(Data listing)
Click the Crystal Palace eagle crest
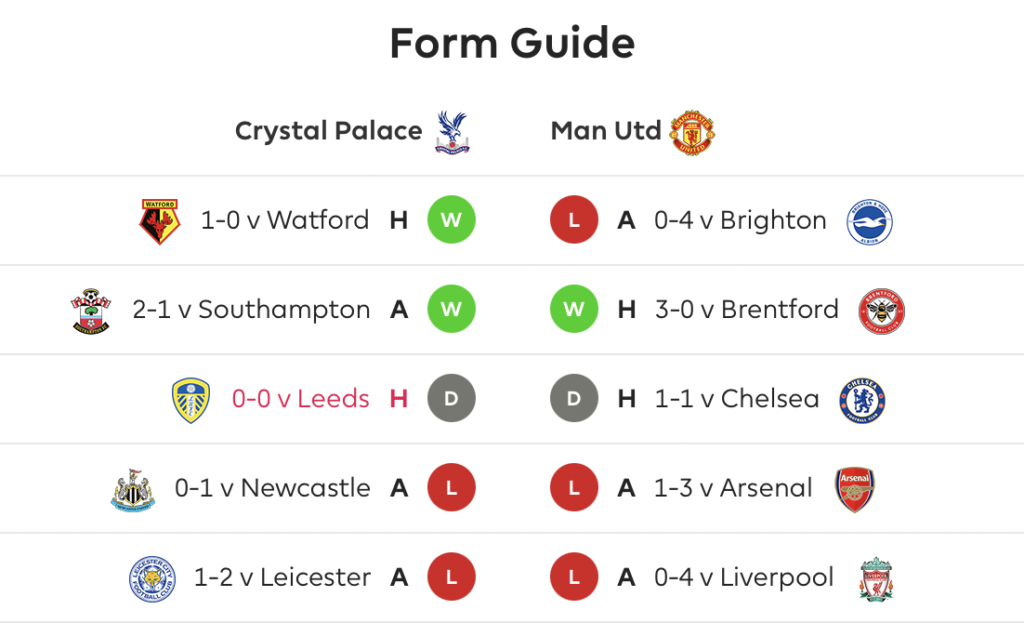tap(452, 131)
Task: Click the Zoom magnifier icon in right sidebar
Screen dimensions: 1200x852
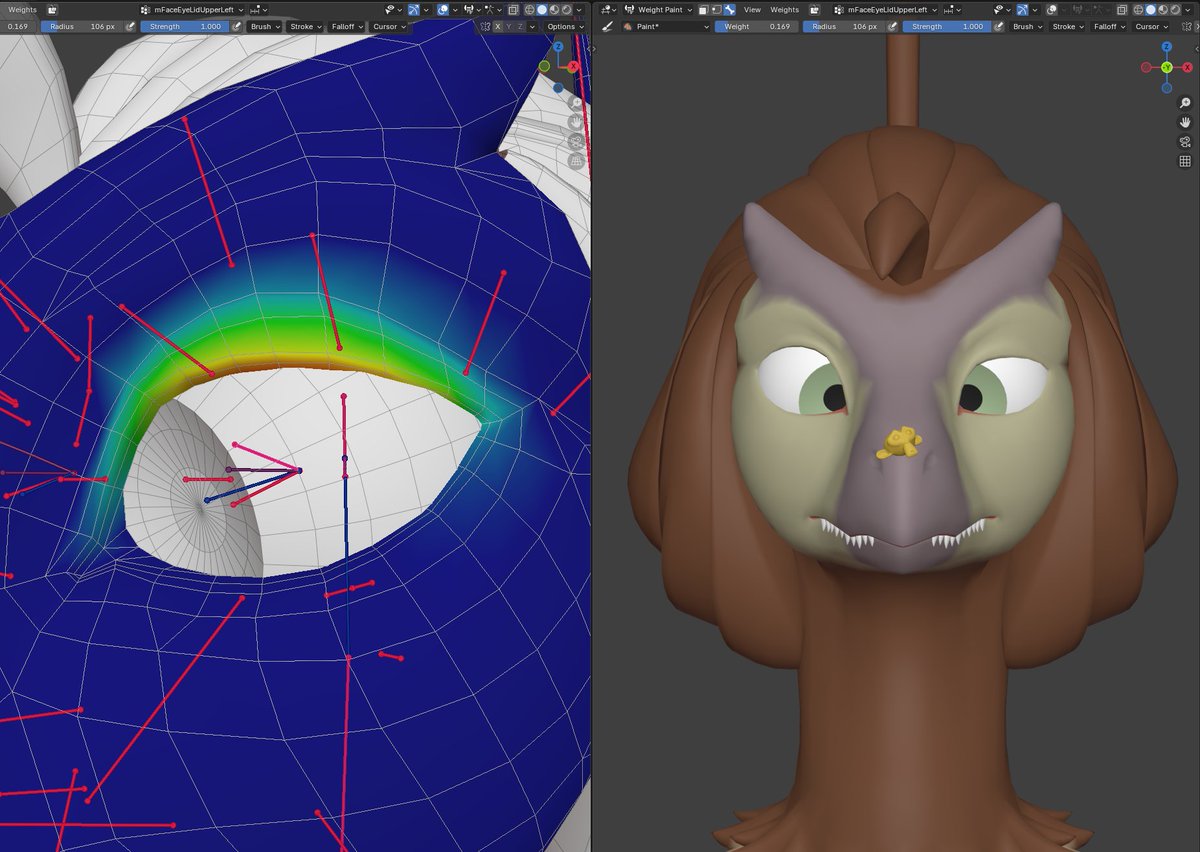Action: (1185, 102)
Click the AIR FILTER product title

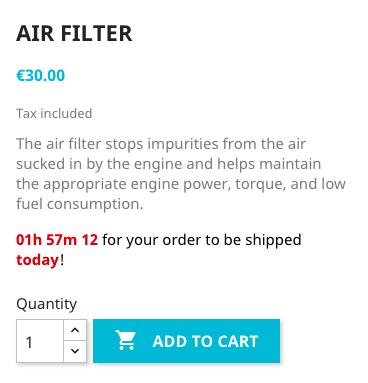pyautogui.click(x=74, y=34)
(End Data listing)
(Data listing)
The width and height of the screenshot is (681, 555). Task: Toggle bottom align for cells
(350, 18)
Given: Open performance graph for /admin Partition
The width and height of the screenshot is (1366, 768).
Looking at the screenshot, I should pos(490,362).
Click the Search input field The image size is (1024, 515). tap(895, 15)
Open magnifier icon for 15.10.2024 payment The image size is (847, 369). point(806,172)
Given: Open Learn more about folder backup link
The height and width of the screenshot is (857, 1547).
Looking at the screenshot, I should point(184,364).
(End Data listing)
(Data listing)
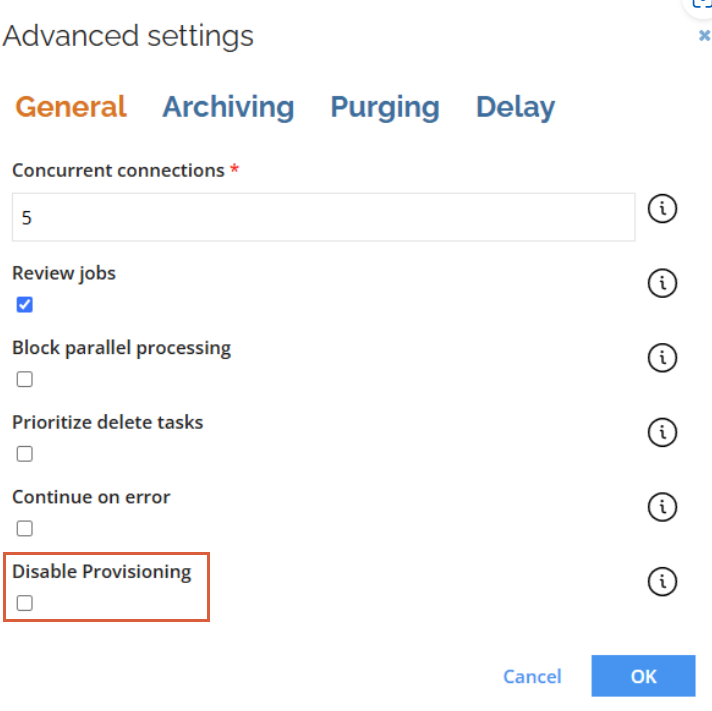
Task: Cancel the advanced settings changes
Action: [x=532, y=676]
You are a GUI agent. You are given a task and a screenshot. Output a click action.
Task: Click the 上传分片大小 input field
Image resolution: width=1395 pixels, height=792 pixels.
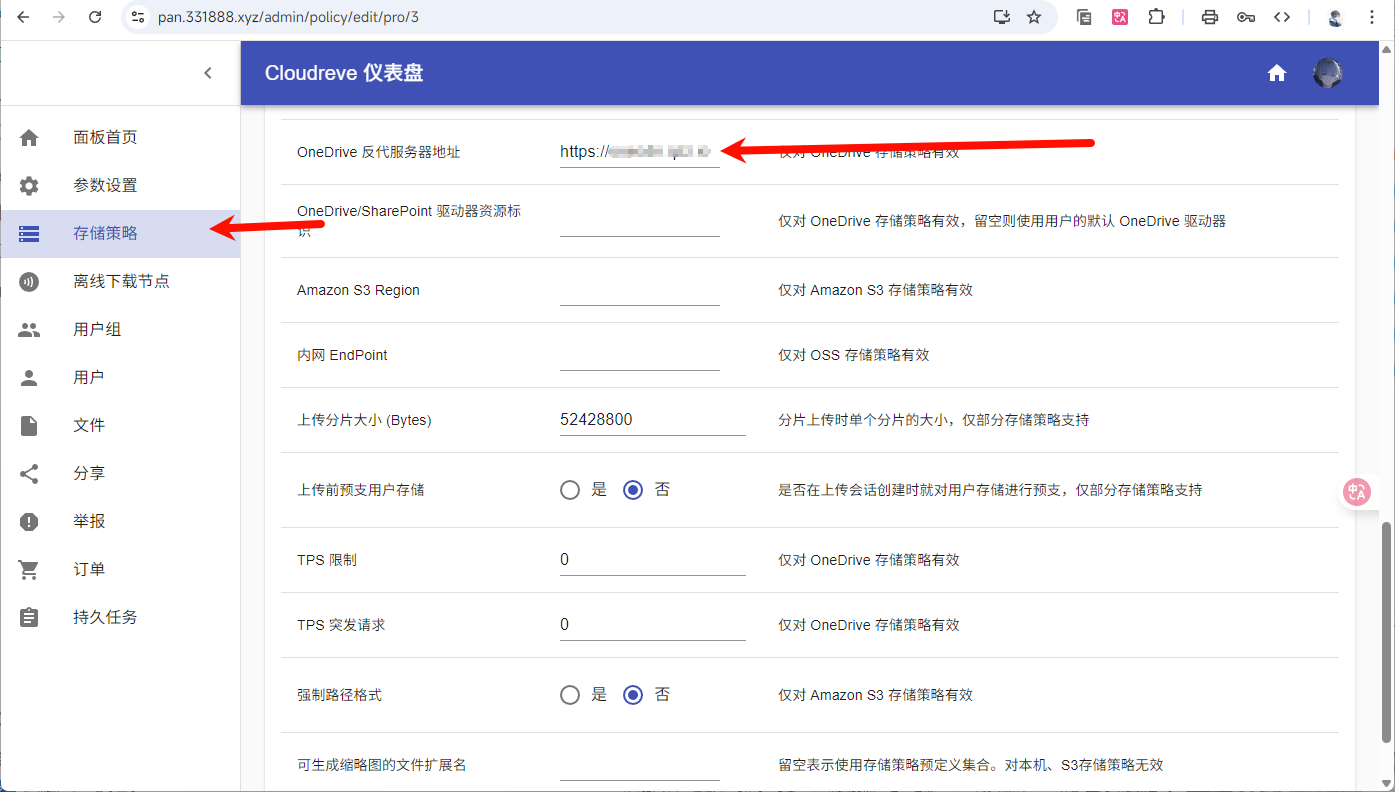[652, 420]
(End Data listing)
_Exercise aim_
Return the count of lines in the entries above that include the word "size", without any added text.

_Task answer_
2